Objective =
Transcribe everything in the dog harness forum thread from "I also am wondering" down to "nice walks now..".

Excerpted text =

-- -- --

We just started using the senseation harness and I cannot believe the improvement. Maggie is 11 months and weighs about 80lbs. We used to be able to walk so well together, but as she hit her 'teens' she started pulling and doing the 'zoomies'. I'm in my sixties, and with the icy roads, it became more difficult to take her walking safely. We were both missing it. OUr trainer fitted the harness carefully and it has been a God send. WE got the harness on Friday, and by saturday, Maggie was walking by my side. What a pleasure to be able to enjoy our walks again, without worry and stress. I strongly recommend it. But be sure that it fits properly, as it can rub and chaff if its too tight.


----------



## skylielover (Sep 27, 2008)

Thank you for all the comments. I just ordered one tonight, so I am very anxious to try it!


----------



## Chaucer and Mom (Feb 26, 2007)

I also am wondering what the difference is between the sensation and the easy walk. I used the easy walk on Chaucer and Garrett and found I still did not have good control over them.


----------



## amy22 (May 11, 2008)

I use the Sensible..I think thats by Sensation..it is wonderful..Misty and I have such nice walks now..


----------



## LOVE GOLDENS (Feb 21, 2009)

Did anyone get their Sensation Harness at a local store? I cant seem to find that brand except for online. I am in definate need of one


----------



## amy22 (May 11, 2008)

I got Mistys in a little pet speciality store in Carmel CA..couldnt find one at petsmart or petco..


----------



## LOVE GOLDENS (Feb 21, 2009)

Thanks for the quick response! I guess I will probably have to order it.


----------



## amy22 (May 11, 2008)

YOur welcome...hope you can get one they are great!


----------



## Penny & Maggie's Mom (Oct 4, 2007)

I ordered our sensation harnesses from the manufacturer, and delivery was quite speedy. Love both them and the walk your dog with love ones.


----------



## LOVE GOLDENS (Feb 21, 2009)

WOW. Is all I can say. We just got the harness and it is amazing what a difference it makes! I have never had her so close to me that SHE stepped on my feet! Thanks for the tip! Yes, I ordered from the website and got it within 2 days!


----------



## Basketbagley (Aug 26, 2009)

Glad to hear that worked for you. We had same issue and we use a Gentle Lead Collar.
http://www.youtube.com/watch?v=7zPHnCfH774

This shows how to use it, and there is a very small adjustment period for the dog, but after a few times using it, its just WOW! It works like the lead you use on a horse, it really is awesome.

So its nice to know there are a few options for our "pullers"


----------

-- -- --

Click-target data:
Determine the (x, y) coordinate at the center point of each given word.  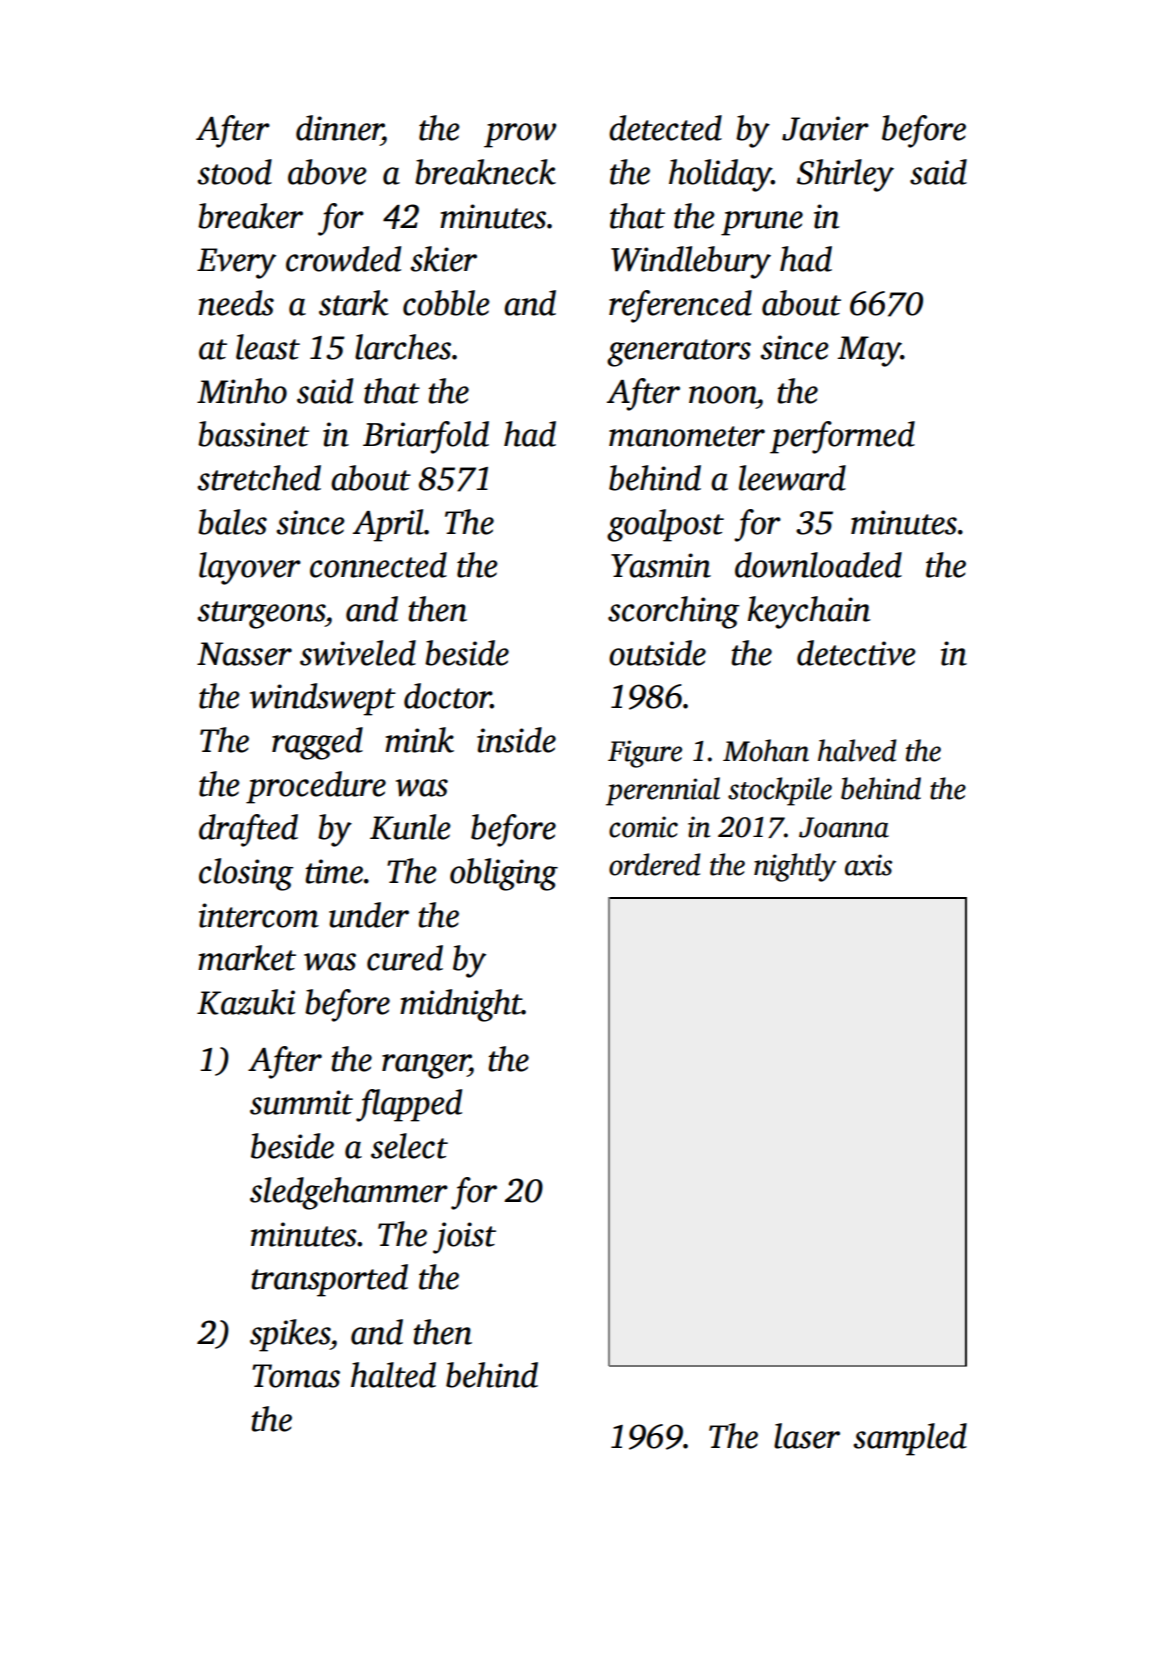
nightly (795, 867)
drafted (248, 830)
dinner (339, 128)
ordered (654, 864)
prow (520, 135)
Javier (825, 128)
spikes (290, 1335)
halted (393, 1375)
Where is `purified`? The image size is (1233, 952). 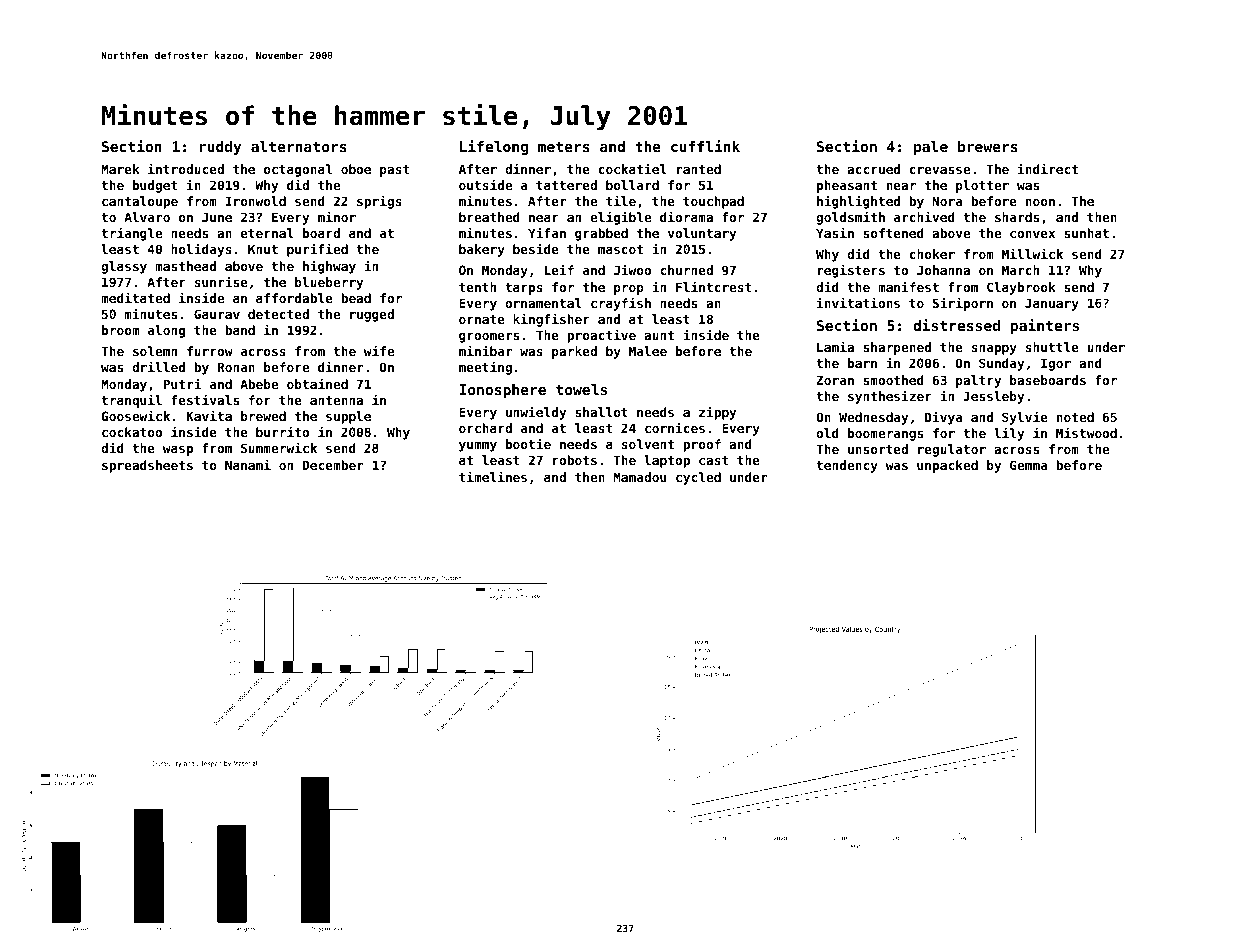
purified is located at coordinates (317, 250).
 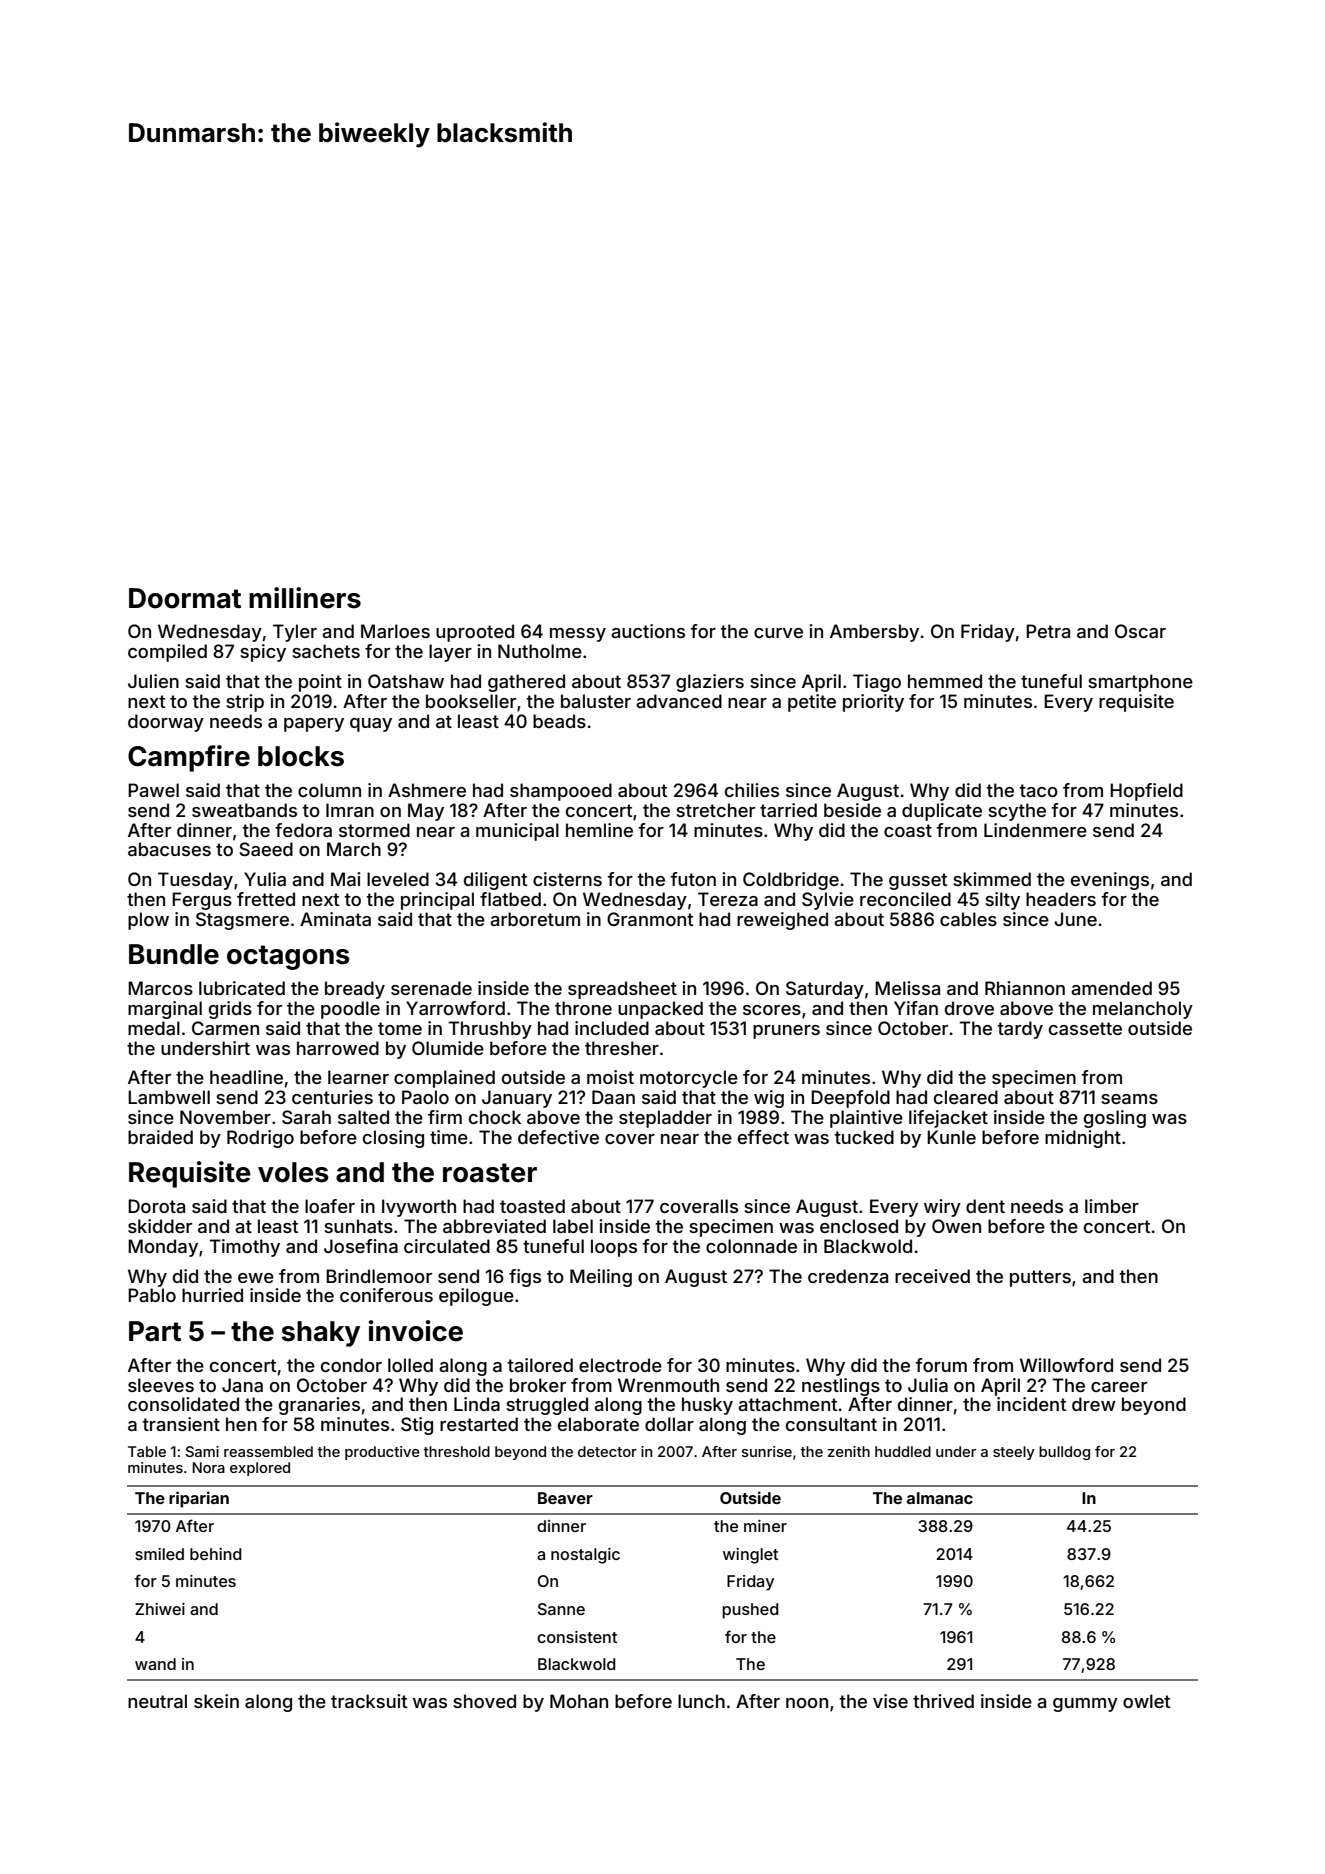 What do you see at coordinates (940, 1498) in the document?
I see `almanac` at bounding box center [940, 1498].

-- -- --

Result =
I also am wondering what the difference is between the sensation and the easy walk. I used the easy walk on Chaucer and Garrett and found I still did not have good control over them.


----------



## amy22 (May 11, 2008)

I use the Sensible..I think thats by Sensation..it is wonderful..Misty and I have such nice walks now..